Preparation,dissolution,and bioavailability characteristics of camptothecin micronized powder

目的对难溶性药物喜树碱(camptothecin)进行微粉化研究。方法借助乳化机和高压均质机采用乳化法制备喜树碱微粉,单因素法优化制备工艺。将最优乳化条件下得到的喜树碱微粉(camptothecin micronized powder)进行溶出和生物利用度研究。结果最佳制备工艺条件为聚山梨酯-80用量为0.4%,喜树碱在三氯甲烷-甲醇(8∶2)混合溶剂中的质量浓度为1 mg/m L,水相和油相体积比为7∶3,匀浆速率为7 000 r/min;匀浆时间为11 min。最佳工艺条件下得到的喜树碱微粉水中复溶后的粒径为(165.6±5.3)nm。扫描电镜结果显示喜树碱微粉呈现规则的长条状,颗粒大小比较均匀。溶出研究结果表明喜树碱微粉溶解度和溶出速率比原粉分别提高了1.36倍和4.09倍。口服生物利用度结果表明,与原料药相比,微粉化的喜树碱在大鼠体内的相对生物利用度提高了2.10倍。GC检测结果表明,喜树碱微粉溶剂残留符合ICH标准。结论乳化法制备喜树碱微粉后,改善了喜树碱原粉的溶解度和溶出速率,口服生物利用度得到提高。

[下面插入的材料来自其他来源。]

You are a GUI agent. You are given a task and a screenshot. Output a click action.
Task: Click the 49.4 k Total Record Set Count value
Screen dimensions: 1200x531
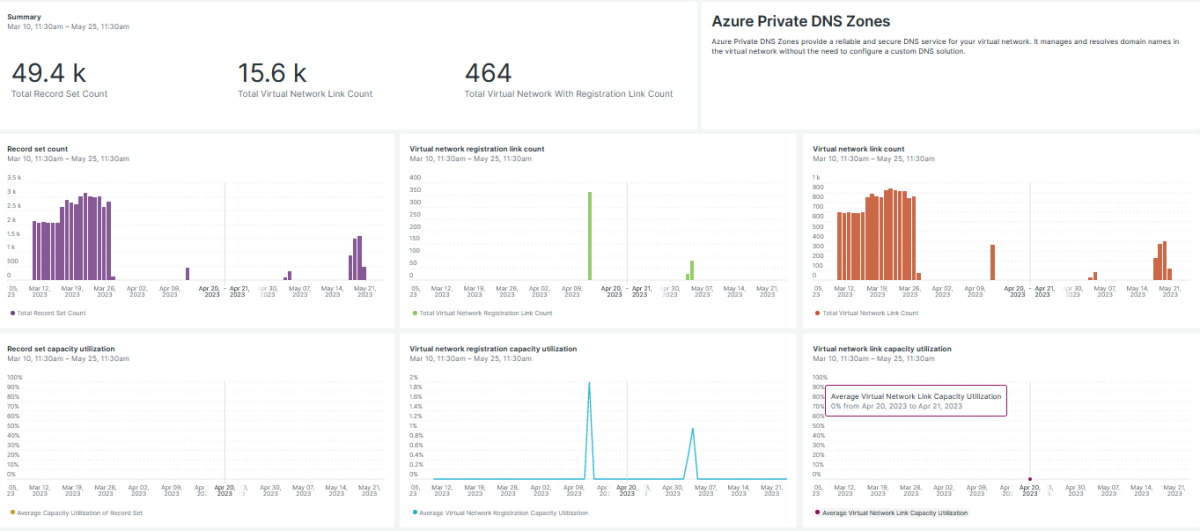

Objective Camptothecin（CPT） as a kind of poorly soluble drug was conducted micronization research. Methods CPT micronized powder was prepared by emulsification method using emulsification machine and high pressure homogenizer. Moreover, single factor method was utilized to optimize. Dissolution and oral bioavailability study on CPT micronized powder prepared under the best emulsification conditions was conducted. Results The best preparation conditions were as follows： The dosage of Tween-80 as the surfactant was 0.4%; The concentration of CPT in chloroform-methanol（8∶2） mixed solution was 1 mg/m L; The volume ratio of water-organic phase was 7∶3; The homogenate speed was 7 000 r/min for 11 min. The particle size of CPT micronized powder prepared under the optimized conditions was（165.6 ± 5.3） nm. The scanning electron microscopy（SEM） results showed that CPT micronized powder presented regular strip shape and uniform particle size. The dissolution study indicated that the solubility and dissolution rate of CPT micronized powder was increased by 1.36 and 4.09 times compared with the raw CPT powder. The results of oral bioavailability showed that compared with the raw CPT powder, the relative bioavailability of CPT micronized powder in mice was increased by 2.10 times. The results of gas chromatography showed that residual solvents in CPT micronized powder accorded with the standard of ICH. Conclusion Solubility and dissolution rate of CPT are both improved since CPT micronized powder is prepared by emulsification method. So the oral bioavailability is also improved.